54Creationists have repeatedly predicted the imminent collapse of evolutionary biology and the "conversion" of the profession to their views. For example, in 1990 the Institute For Creation Research, the most prominent young-earth think tank, repeatedly declared the 1990s to be the "Decade of Creationism." That did not come to pass. Intelligent-design proponents have set up web sites setting forth similar timetables for the triumph of their views; the "wedge project" gives itself 25 years from 1998; see <http://www.freethought-web.org/ctrl/archive/wedge_document.html>.
55See note 14.
56Evolution accounts quite naturally for such "kluges." Evolutionary processes begin with what is already present, not with a textbook-perfect design from scratch. Another example is the evolution of bipedality in humans. The hands become free to do the wonderful things that human hands can do, but the price paid is backaches, slipped disks, and hemorrhoids among other ills. Design from scratch might lead to a centaur-like creature with four legs for proper support and two arms. But humans necessarily evolved on the quadrupedal mammalian body plan that was already in place, and had to make do with that.

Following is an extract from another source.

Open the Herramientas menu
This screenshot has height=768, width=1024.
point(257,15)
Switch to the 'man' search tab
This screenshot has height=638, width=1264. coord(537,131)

57The blood-clotting mechanism is the favorite example of Michael Behe who, as a biochemist, is the one of the few adherents of the intelligent-design movement with specific training in the life sciences. See his Darwin's Black Box, (New York: The Free Press, 1996).

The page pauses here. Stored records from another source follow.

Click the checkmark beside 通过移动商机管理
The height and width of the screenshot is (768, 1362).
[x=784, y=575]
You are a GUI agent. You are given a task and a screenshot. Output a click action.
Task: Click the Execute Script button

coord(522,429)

58The "Rube Goldberg" nature of many (if not most) multi-enzyme systems arises from the same imperative of evolutionary history described in Note 56. The system that evolves to fill a necessary function arises from something already in place, perhaps having a different function. Neatness doesn't count.
59The official Roman Catholic position on biological evolution embodies this distinction in a clear way. The Catholic Church is completely comfortable with evolution as scientists have discovered and continue to discover its details and ramifications (employing naturalistic methodologies) with the proviso that at some point God instilled a soul in the first being who thus ipso facto became human in the theological sense -- a proviso at variance with ontological naturalism only.

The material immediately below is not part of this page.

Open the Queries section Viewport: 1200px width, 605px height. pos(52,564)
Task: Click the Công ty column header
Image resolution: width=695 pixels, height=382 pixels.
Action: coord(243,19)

60This discussion is heavily abridged from Pennock, Tower of Babel.
61Galileo Galilei, Letter To the Grand Duchess Christina, subtitled Concerning the Use of Biblical Quotations In Matters of Science, in Discoveries and Opinions of Galileo, Stillman Drake, ed., (New York: Anchor Books, 1957). Galileo argues that God speaks to mankind through two books -- the Book of Scriptures and the Book of Nature. Since they have the same author, they cannot contradict one another. However, apparent contradictions arise through misinterpretations, which are at least as likely in the former case as in the latter.
62There is something transcendent in deferring to Nature, granting that she operates according to laws that are not ours and are not necessarily to our liking. For those who profess the existence of a deity, this deference to nature is nothing less than a deference to the word and wisdom of God. And indeed, scientists both religious and nonreligious often observe that their confirmed discoveries of the workings of nature are always more beautiful and ramified than the hypotheses, however clever, that they have discarded on the way.
63Mullis made this point in the course of a lecture at California State University, Long Beach in the spring of 1998. At the time, he had been asked to serve as an expert witness for the defense in the high profile O. J. Simpson trial, and had thought deeply about the task. (As matters developed, he did not testify.)
64Josh McDowell, Evidence That Demands a Verdict, (Nashville, TN: NelsonWord Publishing Group, 1993).
65See Eugenie C. Scott and Henry P. Cole, "The Elusive Basis of Creation 'Science'," Quarterly Review of Biology, March 1985, pp. 21-30.